= Task to carry out =
Let the line containing "Task: Install the 姿态检测 example" serve as the first line of the answer and the final line of the entries as its last, with every line between copied exactly.

= Task data =
>>>>>

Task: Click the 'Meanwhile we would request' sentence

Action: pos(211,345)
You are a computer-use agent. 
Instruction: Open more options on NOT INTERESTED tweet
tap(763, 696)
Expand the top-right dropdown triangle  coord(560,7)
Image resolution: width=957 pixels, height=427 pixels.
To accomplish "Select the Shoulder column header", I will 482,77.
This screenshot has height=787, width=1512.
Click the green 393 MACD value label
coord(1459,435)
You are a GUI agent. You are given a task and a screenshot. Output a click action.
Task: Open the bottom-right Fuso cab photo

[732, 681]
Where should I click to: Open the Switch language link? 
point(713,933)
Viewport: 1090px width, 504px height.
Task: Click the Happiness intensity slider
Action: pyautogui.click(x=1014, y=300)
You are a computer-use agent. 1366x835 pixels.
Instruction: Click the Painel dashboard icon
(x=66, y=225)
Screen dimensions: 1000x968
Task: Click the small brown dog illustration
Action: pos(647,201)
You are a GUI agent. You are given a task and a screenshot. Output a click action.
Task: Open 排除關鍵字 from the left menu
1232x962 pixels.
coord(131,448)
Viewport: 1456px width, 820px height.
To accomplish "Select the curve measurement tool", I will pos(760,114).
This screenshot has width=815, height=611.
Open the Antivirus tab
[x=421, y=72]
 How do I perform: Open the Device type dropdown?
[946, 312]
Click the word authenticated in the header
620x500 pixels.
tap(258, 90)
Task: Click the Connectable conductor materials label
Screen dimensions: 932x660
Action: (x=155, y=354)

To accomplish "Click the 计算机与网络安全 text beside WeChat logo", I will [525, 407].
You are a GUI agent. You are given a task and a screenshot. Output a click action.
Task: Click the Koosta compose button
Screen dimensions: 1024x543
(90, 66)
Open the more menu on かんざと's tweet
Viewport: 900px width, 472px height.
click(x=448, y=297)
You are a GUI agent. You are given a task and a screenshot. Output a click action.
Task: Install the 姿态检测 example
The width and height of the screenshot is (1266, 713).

<<<<<

= Answer below =
Task: Install the 姿态检测 example
The width and height of the screenshot is (1266, 713).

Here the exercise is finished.